● Excerpt:
"""
What is driving the stock market rally? 

It seems like the new Canada Revenue Agency (CRA) cash benefits have stalled the stock market crash by injecting more liquidity into the economy. The TSX Composite Index rose in April, because the Canada Emergency Response Benefit (CERB) increased household disposable income by 10.8%. As interest rates were near zero, Canadians put some of this money in stock markets.

The whole composition of the TSX Composite Index changed in the pandemic rally. Finance and energy stocks once ruled the index. For a long time, Royal Bank of Canada held the position of the highest-valued stock on the Toronto Stock Exchange. But the ultimate virus stock, Shopify, overtook it to become the highest-valued stock in Canada. Similarly, Suncor Energy was the highest-valued energy stock, but Canadian Natural Resources recently overtook it in terms of market capitalization.
"""
● Supplied entries:
"""
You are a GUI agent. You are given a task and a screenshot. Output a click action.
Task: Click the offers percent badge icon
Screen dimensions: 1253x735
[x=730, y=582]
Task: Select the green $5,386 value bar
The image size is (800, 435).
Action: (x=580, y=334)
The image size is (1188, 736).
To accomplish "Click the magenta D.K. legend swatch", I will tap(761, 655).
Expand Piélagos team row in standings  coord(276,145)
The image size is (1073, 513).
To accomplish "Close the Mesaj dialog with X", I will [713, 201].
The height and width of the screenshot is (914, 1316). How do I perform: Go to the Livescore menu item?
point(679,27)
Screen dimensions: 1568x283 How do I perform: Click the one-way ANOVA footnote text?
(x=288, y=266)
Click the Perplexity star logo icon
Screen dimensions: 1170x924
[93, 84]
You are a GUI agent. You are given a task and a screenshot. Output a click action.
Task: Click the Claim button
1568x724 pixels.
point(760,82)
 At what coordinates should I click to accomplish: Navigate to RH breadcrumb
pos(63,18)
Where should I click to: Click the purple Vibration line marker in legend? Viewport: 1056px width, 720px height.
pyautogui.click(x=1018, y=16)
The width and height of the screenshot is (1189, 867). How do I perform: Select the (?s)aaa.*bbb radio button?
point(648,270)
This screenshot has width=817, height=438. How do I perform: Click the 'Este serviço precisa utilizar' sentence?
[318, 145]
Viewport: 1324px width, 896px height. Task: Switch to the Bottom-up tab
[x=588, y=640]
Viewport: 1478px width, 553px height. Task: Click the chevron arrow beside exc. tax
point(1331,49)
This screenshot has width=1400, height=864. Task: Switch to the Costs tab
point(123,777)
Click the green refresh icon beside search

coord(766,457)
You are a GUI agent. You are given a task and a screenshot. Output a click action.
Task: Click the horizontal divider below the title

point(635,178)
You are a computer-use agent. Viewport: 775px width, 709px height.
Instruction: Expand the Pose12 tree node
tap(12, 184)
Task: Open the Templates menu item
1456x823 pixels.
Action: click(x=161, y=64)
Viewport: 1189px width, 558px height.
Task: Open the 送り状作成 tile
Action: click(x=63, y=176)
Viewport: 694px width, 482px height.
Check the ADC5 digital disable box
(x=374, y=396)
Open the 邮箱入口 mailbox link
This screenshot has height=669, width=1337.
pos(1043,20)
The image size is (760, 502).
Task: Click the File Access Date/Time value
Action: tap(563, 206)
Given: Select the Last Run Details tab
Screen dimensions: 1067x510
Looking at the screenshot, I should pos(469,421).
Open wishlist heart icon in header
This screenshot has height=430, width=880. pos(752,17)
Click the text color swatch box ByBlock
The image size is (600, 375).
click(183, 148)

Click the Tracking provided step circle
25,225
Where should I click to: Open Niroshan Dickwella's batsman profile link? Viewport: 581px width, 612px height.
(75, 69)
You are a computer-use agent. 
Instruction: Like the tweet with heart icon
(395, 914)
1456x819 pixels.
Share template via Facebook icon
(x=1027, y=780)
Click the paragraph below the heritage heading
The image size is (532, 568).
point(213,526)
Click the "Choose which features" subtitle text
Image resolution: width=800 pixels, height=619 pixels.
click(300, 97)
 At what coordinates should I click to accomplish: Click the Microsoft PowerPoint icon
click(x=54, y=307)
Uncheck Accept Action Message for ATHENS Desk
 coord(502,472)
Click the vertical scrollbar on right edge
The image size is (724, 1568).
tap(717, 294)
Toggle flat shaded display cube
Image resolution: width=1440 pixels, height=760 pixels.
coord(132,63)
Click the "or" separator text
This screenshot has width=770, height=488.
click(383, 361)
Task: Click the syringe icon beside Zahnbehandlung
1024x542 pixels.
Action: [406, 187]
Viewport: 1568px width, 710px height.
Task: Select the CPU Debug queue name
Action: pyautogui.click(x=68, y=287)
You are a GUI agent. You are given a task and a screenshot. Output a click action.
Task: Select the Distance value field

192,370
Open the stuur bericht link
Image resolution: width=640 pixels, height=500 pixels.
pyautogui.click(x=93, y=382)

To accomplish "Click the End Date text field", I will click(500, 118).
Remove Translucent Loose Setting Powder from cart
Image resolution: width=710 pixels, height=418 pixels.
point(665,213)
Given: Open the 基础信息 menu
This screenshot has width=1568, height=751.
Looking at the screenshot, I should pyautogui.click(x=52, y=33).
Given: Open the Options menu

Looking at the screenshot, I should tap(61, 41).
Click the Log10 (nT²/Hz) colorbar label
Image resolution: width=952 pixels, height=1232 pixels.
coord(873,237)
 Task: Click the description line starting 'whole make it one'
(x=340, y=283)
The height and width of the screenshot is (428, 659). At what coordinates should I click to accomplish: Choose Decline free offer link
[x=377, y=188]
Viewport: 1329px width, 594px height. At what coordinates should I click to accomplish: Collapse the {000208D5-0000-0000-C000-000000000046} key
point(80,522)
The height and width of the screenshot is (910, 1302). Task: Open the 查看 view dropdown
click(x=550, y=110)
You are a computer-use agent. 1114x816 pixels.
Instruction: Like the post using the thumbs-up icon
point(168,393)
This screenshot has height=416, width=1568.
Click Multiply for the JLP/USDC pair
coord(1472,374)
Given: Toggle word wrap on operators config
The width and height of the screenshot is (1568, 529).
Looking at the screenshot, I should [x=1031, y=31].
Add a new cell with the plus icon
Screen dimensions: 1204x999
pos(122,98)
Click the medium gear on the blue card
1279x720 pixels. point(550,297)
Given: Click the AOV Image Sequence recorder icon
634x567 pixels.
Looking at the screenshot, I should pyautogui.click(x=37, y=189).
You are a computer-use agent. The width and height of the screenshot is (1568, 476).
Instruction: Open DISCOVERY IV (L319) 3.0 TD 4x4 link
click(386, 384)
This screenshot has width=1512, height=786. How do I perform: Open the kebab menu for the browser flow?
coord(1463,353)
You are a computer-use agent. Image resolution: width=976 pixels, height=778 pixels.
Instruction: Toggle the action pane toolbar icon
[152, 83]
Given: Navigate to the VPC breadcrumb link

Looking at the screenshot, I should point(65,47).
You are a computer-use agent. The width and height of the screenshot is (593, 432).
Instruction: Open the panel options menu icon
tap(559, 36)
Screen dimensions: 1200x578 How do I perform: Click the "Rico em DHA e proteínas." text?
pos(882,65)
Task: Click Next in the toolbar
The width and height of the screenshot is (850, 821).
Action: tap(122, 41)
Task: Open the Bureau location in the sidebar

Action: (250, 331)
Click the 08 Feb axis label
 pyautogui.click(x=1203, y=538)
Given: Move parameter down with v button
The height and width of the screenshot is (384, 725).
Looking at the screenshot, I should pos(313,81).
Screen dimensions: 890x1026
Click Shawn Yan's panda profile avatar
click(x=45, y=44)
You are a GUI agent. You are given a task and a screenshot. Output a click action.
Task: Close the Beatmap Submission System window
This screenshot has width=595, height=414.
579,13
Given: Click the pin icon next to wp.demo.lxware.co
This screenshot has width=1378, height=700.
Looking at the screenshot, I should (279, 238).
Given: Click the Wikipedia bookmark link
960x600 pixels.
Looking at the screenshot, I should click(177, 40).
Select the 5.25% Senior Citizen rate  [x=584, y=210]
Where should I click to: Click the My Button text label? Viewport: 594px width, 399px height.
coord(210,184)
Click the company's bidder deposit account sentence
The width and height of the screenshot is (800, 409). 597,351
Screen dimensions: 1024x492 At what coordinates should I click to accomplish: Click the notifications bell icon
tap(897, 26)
"""
● Work task:
Continue the article on the pandemic rally in the TSX Composite Index from its last sentence.

● Response:
This change in stock market composition shows that the economy is changing. The stock market rally is actually in sync with the economy, which means another market crash is unlikely. In my previous articles, I’ve stated that another stock market crash is inevitable. But the correlation between the stock market and the economy changed my perspective.

The stock market rally is here to stay

The stock market rally is here to stay, because the pandemic has made people more cautious about spending. They are saving more and spending less, which has indirectly slowed economic recovery. The gross domestic product (GDP) increases when there is a lot of buying and selling.

The Justin Trudeau government has put the new CRB and Employment Insurance in place for a year. Such a long period removes investors’ fear that the benefits will end and they will be cash strapped. This fear is what pulled back the market in September, as the CERB was ending, and people cashed out their stocks over uncertainty around October cash benefits.

The government has at least stalled the market crash for a year with the new benefits. It is hoping to reduce the unemployment rate by creating jobs, incentivizing people to return to work, and providing financial aid to small businesses for generating employment. If people start working again, they will have liquidity even without the CRB, which means they won’t cash out of their stocks out of panic. It is the panic selling that causes the stock market to crash.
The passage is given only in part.